Esta fatal admiración, que ocupa el lugar debido al público anatema, es una especie de perdón que se arroja allí donde tal vez no cabe el de un Dios infinitamente misericordioso. 

Por otra parte el periodismo se empeña en servir de lazarillo a los delegados del Gobierno para formar la estadística criminal de las naciones. Ninguno de estos dolorosos acaecimientos se escapa a su olfato de sabueso, ninguno se substrae a la publicidad de su registro, y sólo Dios puede conocer el grado de complicidad del periodismo en esta serie de catástrofes, borrón asqueroso de la civilización moderna. La ciencia no ha desdeñado este problema; pero a pesar de las observaciones de la ciencia y de la historia, se continúa tomando nota de los suicidios que ocurren, refiriéndolos con sus pelos y señales, divulgándolos a son de trompeta, y acostumbrando los ánimos a tan mal género de impresiones. Así tal vez se ven secundadas las criminales aspiraciones de esos nuevos Eróstratos, cansados de luchar con sus indomables pasiones o con su adversa fortuna. Resueltos a poner término a sus días de una manera violenta, saborean de antemano el efecto que ha de producir su horrible atentado, meditan el plan como si tuvieran que componer un drama, lo rodean de circunstancias teatrales, escriben su última carta, nuevo linaje de manifiestos, y saben que a la mañana siguiente su nombre andará en lenguas, su valor será reputado a toda prueba, su desesperación les conquistará la fama de un día. Fama de un día, sí; ¿pero acaso es mucho más duradera la que obtienen hechos de suyo plausibles y gloriosos? 

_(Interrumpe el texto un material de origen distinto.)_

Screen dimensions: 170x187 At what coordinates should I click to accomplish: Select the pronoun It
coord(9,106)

Y esto era cabalmente lo que había sucedido. 

Asombro de unos, escándalo de otros, y sorpresa para todos fue aquella mañana la noticia de haberse suicidado uno de los jóvenes más elegantes y bienquistos de la sociedad barcelonesa. Pasaba apenas de los treinta años, y por cierto que a los ojos del mundo no podía contarse en el número de sus desheredados. Aquellos para quienes vivir es sinónimo de gozar, bien persuadidos estaban de que le había tocado uno de los mejores asientos en el banquete de la vida. Escasas ocupaciones interrumpían su cadena de placeres; su jovialidad y su facundia le distinguían en las reuniones de amigos, y en las que intervenía el otro sexo llevábase no solamente los ojos de jovencillas inexpertas, sino que se fijaban en él con peligrosa complacencia los de aquellas mujeres, que creyéndose fuertes y jactándose de virtuosas, gustan sin embargo de acercarse al borde y echar una furtiva mirada a los abismos del vicio. Quién se hubiera atrevido a decir que tal vez merecería de lástima lo que se le tenía de envidia? 

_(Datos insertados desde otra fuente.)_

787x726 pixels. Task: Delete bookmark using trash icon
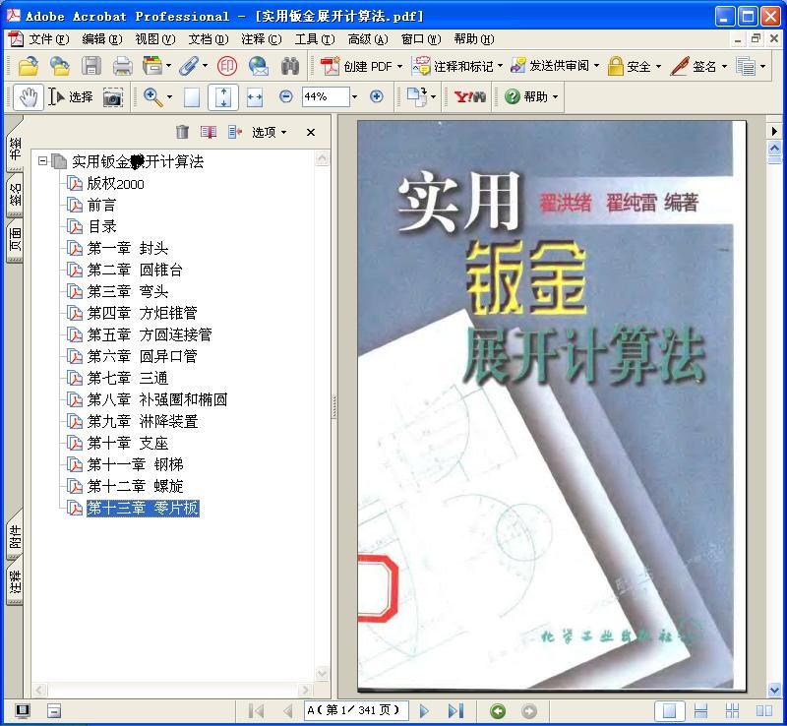point(182,131)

La víspera se le había visto en el café charlar y bromear con los concurrentes, después aplaudir en el teatro a una bailarina, más tarde obsequiar indistintamente a varias señoritas en un sarao, y concluido este, con su mismo traje de baile, sin que le temblara el pulso, sin una ligera incorrección, sin una falta de ortografía escribió su postrimera carta dirigida a un amigo. 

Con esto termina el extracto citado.